** begin SOURCE EXCERPT **

Kubernetes Production Checklist: EKS Edition

A comprehensive checklist for running production-grade Kubernetes clusters on AWS EKS, covering security, networking, monitoring, and reliability

Moving applications to Kubernetes is exciting, but running a production-grade EKS cluster requires careful planning. After managing multiple production EKS clusters, here’s my comprehensive checklist.

🔐 Security

IAM Roles and Service Accounts

apiVersion: v1
kind: ServiceAccount
metadata:
  name: my-app
  annotations:
    eks.amazonaws.com/role-arn: arn:aws:iam::123456789012:role/my-app-role

Checklist:

✅ IRSA (IAM Roles for Service Accounts) configured
✅ Least privilege IAM policies
✅ No hardcoded credentials in pods
✅ Secrets encrypted at rest using KMS
✅ Pod Security Standards enforced

Network Security

apiVersion: networking.k8s.io/v1
kind: NetworkPolicy
metadata:
  name: deny-all-except-allowed
spec:
  podSelector: {}
  policyTypes:
  - Ingress
  - Egress
  ingress:
  - from:
    - namespaceSelector:
        matchLabels:
          name: allowed-namespace

Checklist:

✅ Network policies in place
✅ Private EKS endpoints (or restricted public access)
✅ Security groups properly configured
✅ VPC CNI custom networking for pod IPs
✅ AWS PrivateLink for AWS services

Image Security

Checklist:

✅ Container image scanning (Trivy, Snyk)
✅ Private ECR repositories with scanning enabled
✅ Image pull policies configured (IfNotPresent or Always)
✅ Non-root containers
✅ Read-only root filesystems where possible

🌐 Networking

VPC and Subnet Design

# Terraform example
module "vpc" {
  source = "terraform-aws-modules/vpc/aws"
  
  cidr = "10.0.0.0/16"
  
  # Separate subnets for EKS
  private_subnets = ["10.0.1.0/24", "10.0.2.0/24", "10.0.3.0/24"]
  public_subnets  = ["10.0.101.0/24", "10.0.102.0/24", "10.0.103.0/24"]
  
  # Required tags for EKS
  private_subnet_tags = {
    "kubernetes.io/role/internal-elb" = "1"

** end SOURCE EXCERPT **
** begin GIVEN INFORMATION **

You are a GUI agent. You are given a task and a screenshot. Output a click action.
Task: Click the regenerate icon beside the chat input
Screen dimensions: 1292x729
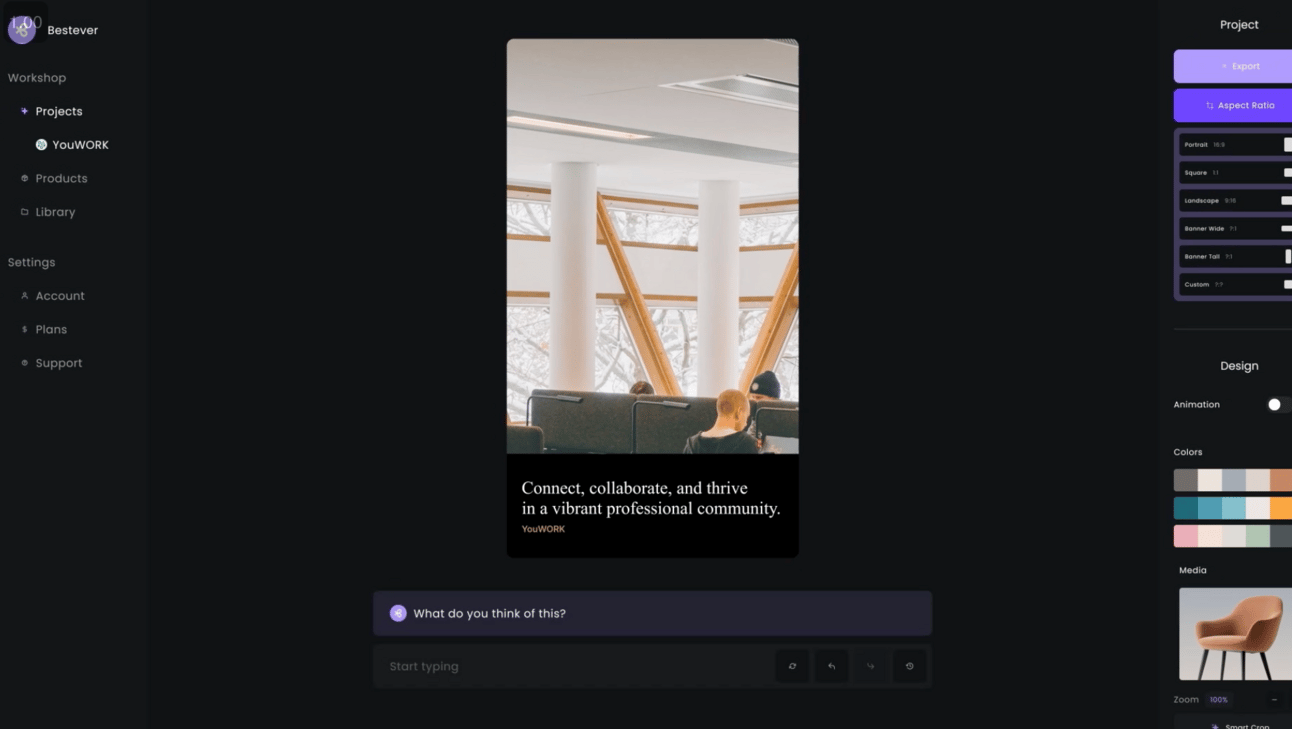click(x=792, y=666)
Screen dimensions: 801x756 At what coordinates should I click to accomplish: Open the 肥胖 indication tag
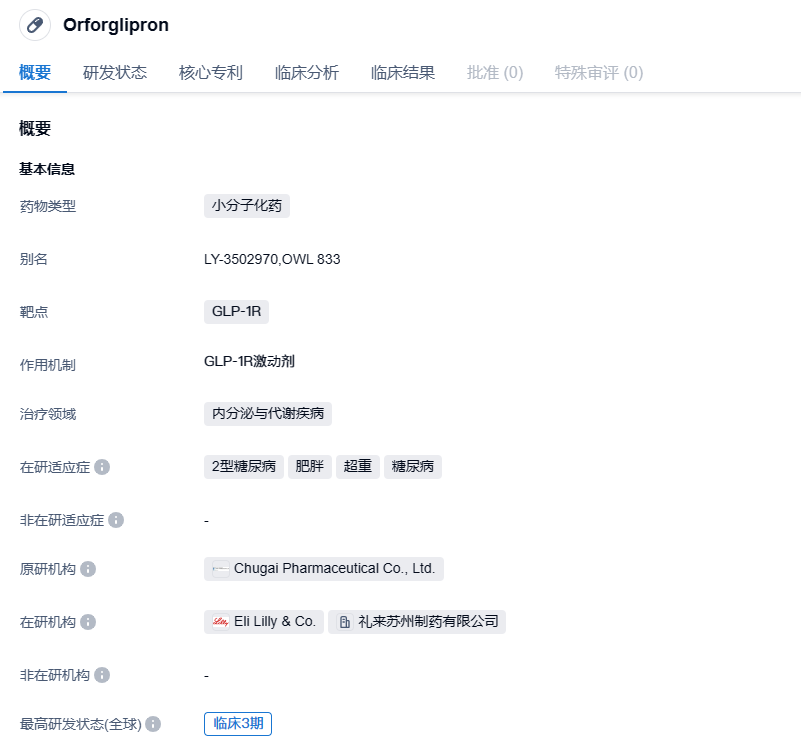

** end GIVEN INFORMATION **

(BRIEF 1): From the EKS production checklist, reproduce the stretch from "Kubernetes Production Checklist: EKS" through "my comprehensive checklist." word for word.
(BRIEF 2): Pick up the EKS production checklist where it stops and keep writing it.

(EXERCISE ANSWER 1):
Kubernetes Production Checklist: EKS Edition

A comprehensive checklist for running production-grade Kubernetes clusters on AWS EKS, covering security, networking, monitoring, and reliability

Moving applications to Kubernetes is exciting, but running a production-grade EKS cluster requires careful planning. After managing multiple production EKS clusters, here’s my comprehensive checklist.

(EXERCISE ANSWER 2):
    "kubernetes.io/cluster/${var.cluster_name}" = "shared"
  }
  
  public_subnet_tags = {
    "kubernetes.io/role/elb" = "1"
    "kubernetes.io/cluster/${var.cluster_name}" = "shared"
  }
}

Checklist:

✅ Sufficient IP addresses for pod scaling
✅ Multi-AZ setup for high availability
✅ VPC CNI properly configured
✅ CoreDNS optimized for cluster size
✅ Service mesh evaluated (Istio, Linkerd, AWS App Mesh)

Ingress and Load Balancing

apiVersion: networking.k8s.io/v1
kind: Ingress
metadata:
  name: app-ingress
  annotations:
    alb.ingress.kubernetes.io/scheme: internet-facing
    alb.ingress.kubernetes.io/target-type: ip
    alb.ingress.kubernetes.io/certificate-arn: arn:aws:acm:...
    alb.ingress.kubernetes.io/ssl-redirect: '443'
spec:
  ingressClassName: alb
  rules:
  - host: app.example.com
    http:
      paths:
      - path: /
        pathType: Prefix
        backend:
          service:
            name: app-service
            port:
              number: 80

Checklist:

✅ AWS Load Balancer Controller installed
✅ SSL/TLS certificates configured
✅ Health checks properly configured
✅ WAF integrated for security
✅ Request routing optimized

📊 Monitoring and Observability

Metrics

# Prometheus ServiceMonitor example
apiVersion: monitoring.coreos.com/v1
kind: ServiceMonitor
metadata:
  name: app-metrics
spec:
  selector:
    matchLabels:
      app: my-app
  endpoints:
  - port: metrics
    interval: 30s

Checklist:

✅ Prometheus Operator installed
✅ Grafana dashboards for cluster and apps
✅ CloudWatch Container Insights enabled
✅ Custom metrics exported
✅ SLO/SLI defined and tracked

Logging

Checklist:

✅ Centralized logging (Fluent Bit + CloudWatch/S3)
✅ Application logs structured (JSON)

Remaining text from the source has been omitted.